EXCERPT TO READ
————————
Reprint of Irish News Site Broadsheet.ie’s Timeline on Rapist Irish Olympic Swim Coach George Gibney — And His Two Decades As a Guest of the American Government
May 3, 2016USA Swimming Is Lying About a Dick Shoulberg Investigation. And It Dragged Its Feet in Announcing Joe Bernal’s Lifetime Ban. What Do They Have in Common?
May 4, 2016
by Irvin Muchnick
In March, USA Swimming’s director of communications and public relations, Scott Leightman, told Concussion Inc. “there is no investigation” of Dick Shoulberg, the defrocked Germantown Academy swimming coach whose former school, on the outskirts of Philadelphia, is now defending a civil lawsuit by a victim alleging years of Shoulberg’s incitement of and enabling of brutal youth-athlete-on-youth-athlete physical attacks and other heinous behavior. There is also plenty of evidence, both in this scenario and historically, of coddled assistant coach sexual abuse in Shoulberg’s program, and of direct sadistic mistreatment of his kids, and inappropriate communications with them, by Shoulberg himself.
Leightman was lying. Nearly three weeks before this reporter exchanged emails with swimming’s spokesperson, the chief aide to Susan Woessner, the director of safe sport, had received an explicit complaint about Shoulberg, including a request to open a USA Swimming investigation, from the mother of the victim in the already highly publicized Germantown lawsuit.
————————
INFORMATION PROVIDED
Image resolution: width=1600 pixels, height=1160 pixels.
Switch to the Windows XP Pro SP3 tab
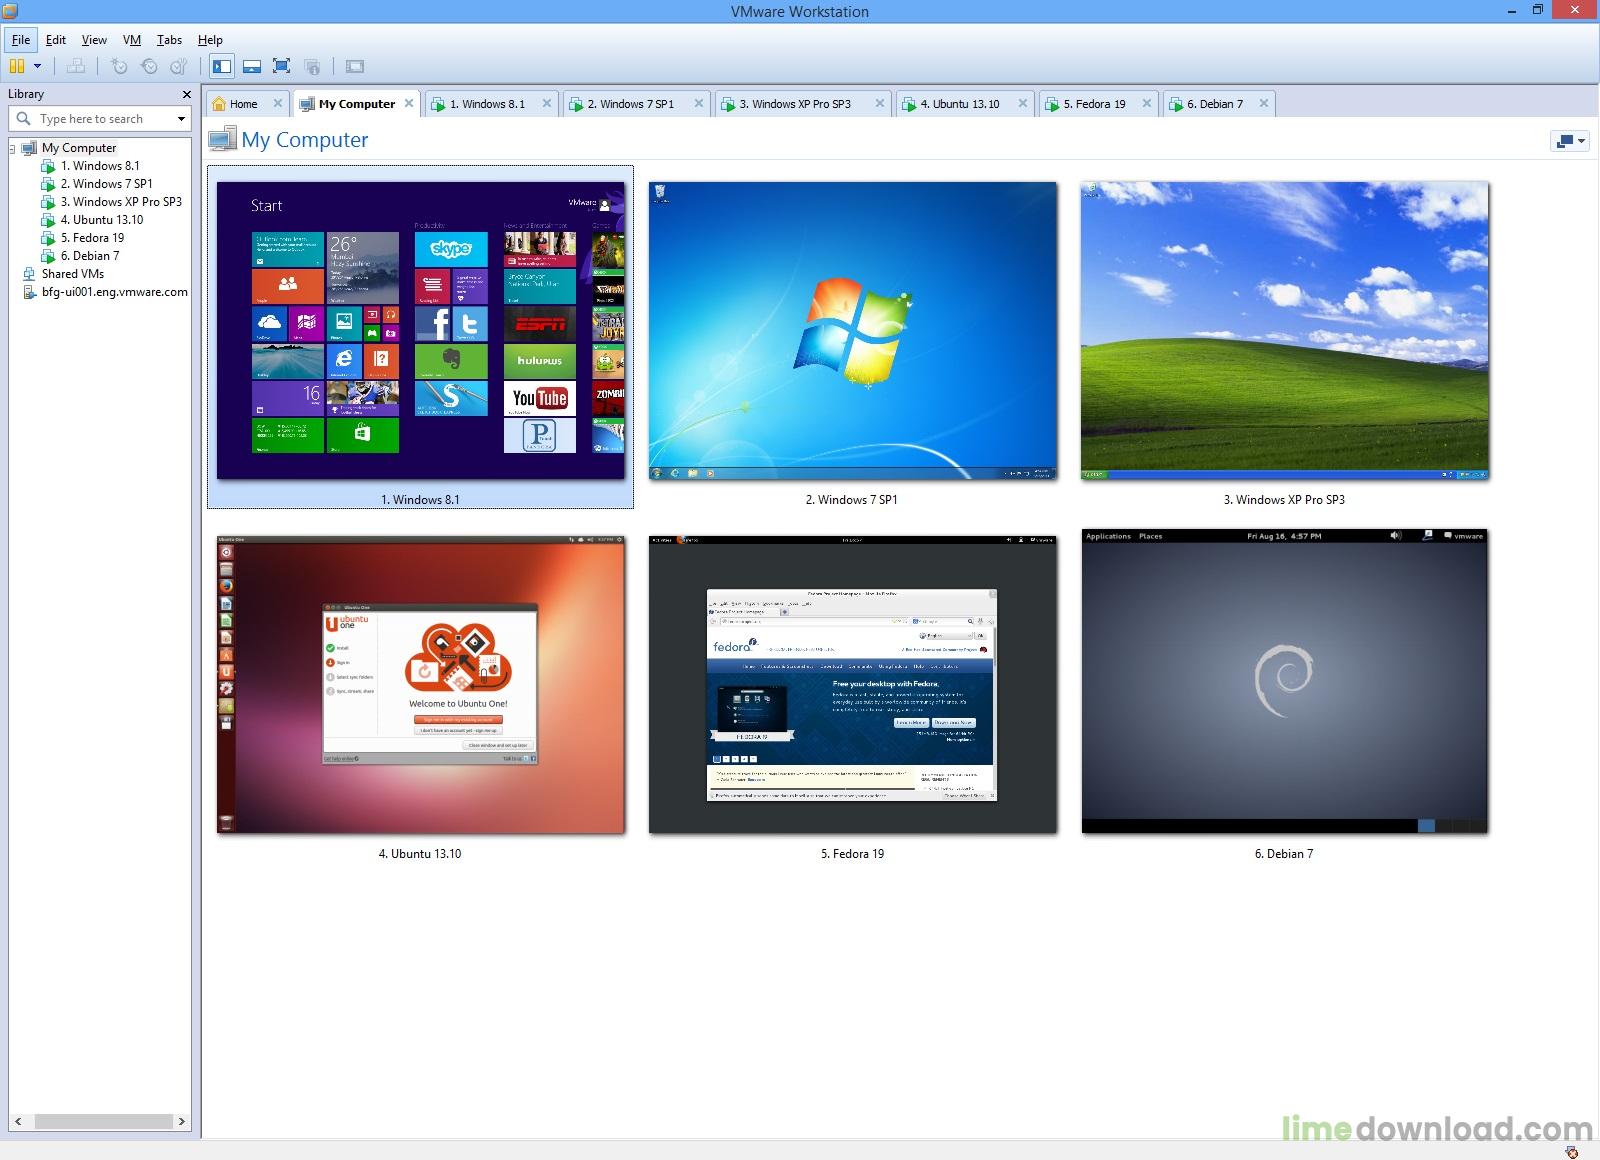point(793,103)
————————
EXERCISE A
Transcribe the stretch of the article about USA Swimming and Dick Shoulberg from "May 4, 2016" through "by Shoulberg himself.".
EXERCISE B
Say whether each statement agrees with the article about USA Swimming and Dick Shoulberg, answering yes or no and quoting the words that decide it: (i) Scott Leightman is USA Swimming's director of communications and public relations. (ii) Shoulberg's former school is on the outskirts of Pittsburgh. (iii) The complaint asking for an investigation came from the victim's father.
The listing comes from a separate source and isn't connected to the article about USA Swimming and Dick Shoulberg.

EXERCISE SOLUTION A
May 4, 2016
by Irvin Muchnick
In March, USA Swimming’s director of communications and public relations, Scott Leightman, told Concussion Inc. “there is no investigation” of Dick Shoulberg, the defrocked Germantown Academy swimming coach whose former school, on the outskirts of Philadelphia, is now defending a civil lawsuit by a victim alleging years of Shoulberg’s incitement of and enabling of brutal youth-athlete-on-youth-athlete physical attacks and other heinous behavior. There is also plenty of evidence, both in this scenario and historically, of coddled assistant coach sexual abuse in Shoulberg’s program, and of direct sadistic mistreatment of his kids, and inappropriate communications with them, by Shoulberg himself.

EXERCISE SOLUTION B
(i) Yes: "USA Swimming’s director of communications and public relations, Scott Leightman"
(ii) No: "on the outskirts of Philadelphia"
(iii) No: "from the mother of the victim"